Boston’s rent prices climbed by 12% in 2023, according to the Boston Globe. Increased cost of living combined with comparatively low stipends have forced some graduate workers to seek affordable housing as far away as Quincy, Brueckel said — a development which makes it difficult for graduate workers to meet with students.
For graduate workers, the alternative to braving Boston’s housing market is choosing to live in BU’s graduate housing facilities. But, according to Brueckel, tenants sometimes spend upwards of 70% of their stipend every month on rent.
The thin paycheck graduate workers receive means Boateng relies predominantly on loans.
“Most of the income that I’m living on right now is from my loans,” he said. “That’s partly because my pay is so low.”
As graduate workers push for better pay, healthcare and recognition, the Provost’s office is directly asking graduate workers to report their participation in the strike.
Rains said she receives emails asking her to self-report her participation in the strike “two to four times a day.”
Under the National Labor Relations Act, employers cannot legally ask specific employees if they are striking without first negotiating collectively with the union.
BUGWU filed an unfair labor practice charge on March 26 alleging that BU violated the NLRA by requiring graduate workers to announce their participation in the strike, said a spokesperson for the union who requested to remain anonymous.
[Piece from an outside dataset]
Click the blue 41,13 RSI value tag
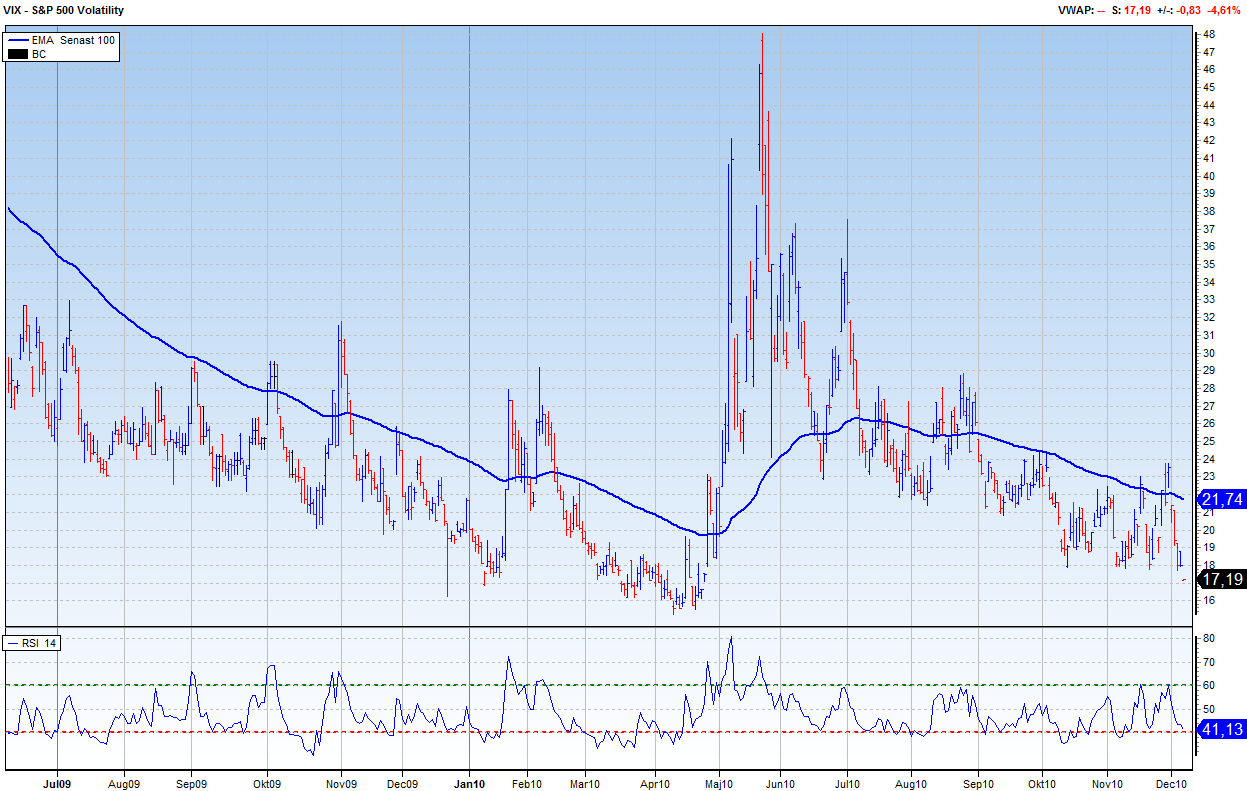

The ULP is one of eight charges BUGWU has filed against BU with the National Labor Relations Board over the course of seven months of negotiation.
“It’s not required by law for us to fill out those forms,” Brueckel said. “That’s totally our right to not report on ourselves.”
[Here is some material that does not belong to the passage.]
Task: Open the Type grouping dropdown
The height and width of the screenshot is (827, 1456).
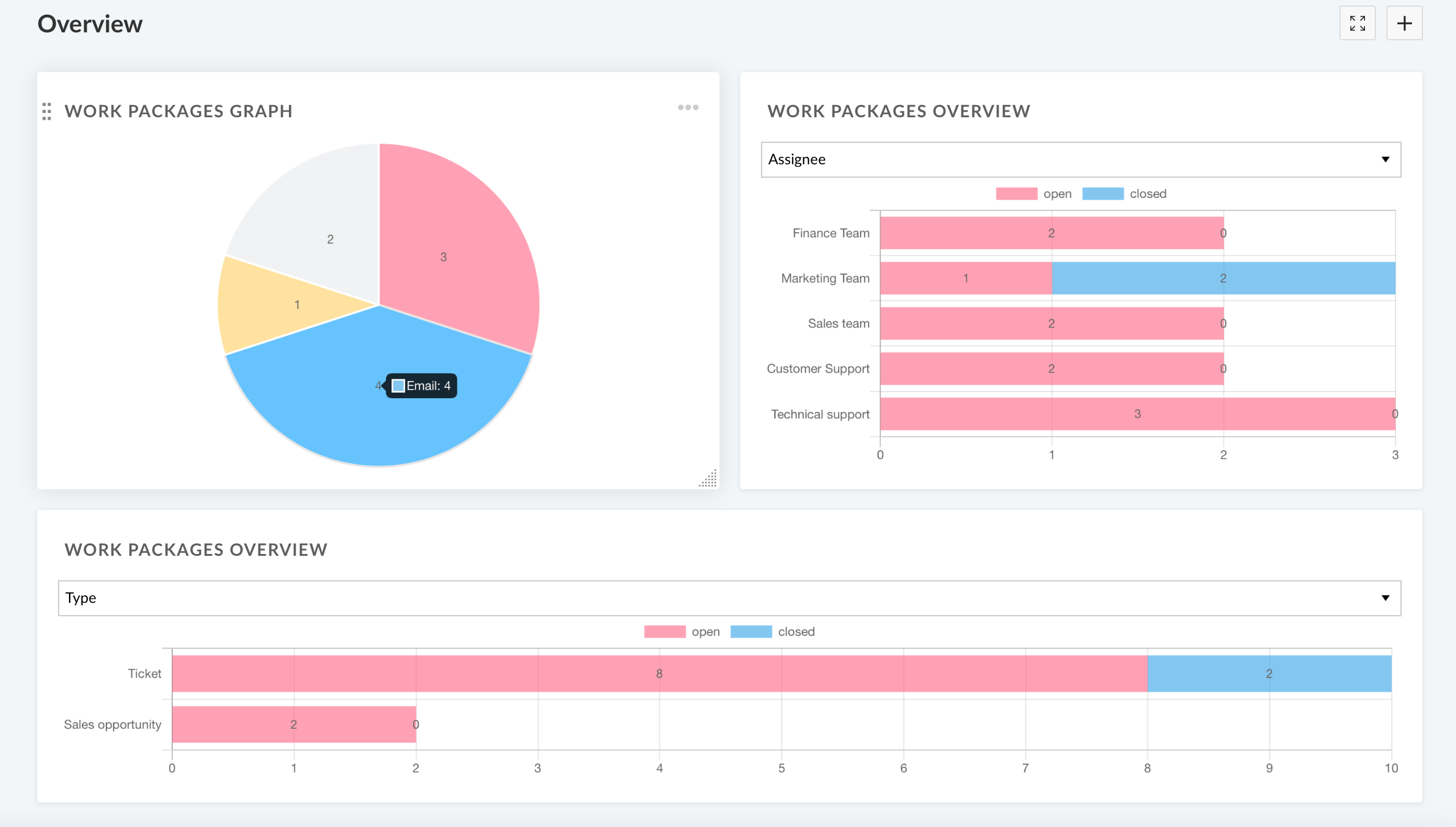Action: pos(729,598)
The Office of the Provost had previously asked faculty and department administration to report any graduate workers on strike to the Provost’s office, yet it recanted the request following a successful petition signed by over 160 members of BU’s faculty and staff.
Anita Patterson, an English professor in the College of Arts and Sciences and GRS, signed the aforementioned petition and donated to the BUGWU support fund.
“I think about the strike a lot. It’s impossible not to,” she said. “Having been [a graduate student] myself, I know what it’s like trying to live on that kind of salary in a major metropolitan area.”
As negotiations between the union and the university continue, the BUGWU has established a worker support fund, which has raised more than $90,000 dollars of its $250,000 goal.
Rains said that BU does not recognize the negative impact its current policies, especially wages, have on graduate workers.
“Obviously, PhDs are meant to be overwhelming and stressful, but I think that that on top of the constant financial stressors outside of that is just too overwhelming for us,” Rains said. “It’s to the point where it’s unmanageable.”